AI as Both Problem and Solution
Echoing a broader technological pattern, Bliss likens today’s AI moment to the 1990s‑early‑2000s internet boom, when capability outpaced safeguards. AI itself is neither inherently good nor bad; its impact depends on how society builds guardrails. She stresses that merely limiting the release of powerful models (e.g., restricting access to Anthropic’s Claude Mythos) is insufficient. Instead, developing systemic resilience and a defense‑in‑depth strategy is essential to reap AI’s benefits while mitigating misuse.
Case Study: Anthropic’s Claude Mythos Model
The rapid expert consultation coincided with the debut of Anthropic’s Claude Mythos, a frontier generative model whose capabilities sparked both excitement and concern. Bliss cites Mythos as an illustrative example of how cutting‑edge AI can be deployed rapidly, underscoring the need for simultaneous risk assessment and capability evaluation. The model’s initial restricted release highlighted awareness of its potential dangers, but the authors argue that lasting safety requires broader institutional safeguards rather than isolated access controls.
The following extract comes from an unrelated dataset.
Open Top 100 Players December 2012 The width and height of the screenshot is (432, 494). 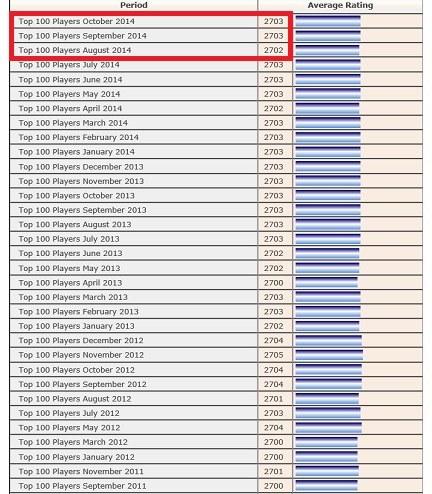[81, 340]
Scariest Development and Sources of Relief
Reflecting on her early career in the late 1990s, Bliss recalls a palpable sense that the nascent internet was riddled with vulnerabilities—a feeling that proved prescient as data breaches and social‑media harms emerged. Today, she sees parallels in the rapid diffusion of AI, which could recreate similar blind spots if security is an afterthought. Her relief comes from observing that society has learned from past mistakes: improved infrastructure, policy frameworks, and incentive mechanisms now protect users on social media and interconnected systems. Applying those lessons to AI, she believes, can prevent a repeat of earlier oversights.
Need for Continuous Expert Assessments
Given the unprecedented scale at which generative AI is permeating every sector—healthcare, banking, travel, entertainment, and the arts—Bliss argues for a regimen of rapid, ongoing expert consultations. Because even specialists often cannot fully explain how these models work, a gap exists between technical understanding and widespread usability. Continuous reassessment across domains would help societies anticipate risks, adapt guardrails, and ensure that AI’s integration remains safe and beneficial.
Implications for National Security and Defense
AI is now a cornerstone of national security strategy. The Pentagon’s aggressive pursuit of AI adoption aims both to empower warfighters and to shield them from adversaries employing AI for offensive operations. Bliss highlights that AI’s role spans protecting critical infrastructure—energy, health care, water supplies—to maintaining operational capability in contested environments. At Arizona State University, researchers are actively applying AI to bolster hospital cybersecurity, enhance military training performance, and accelerate communications between space‑based assets, demonstrating how academic‑defense partnerships can translate AI advances into tangible security gains.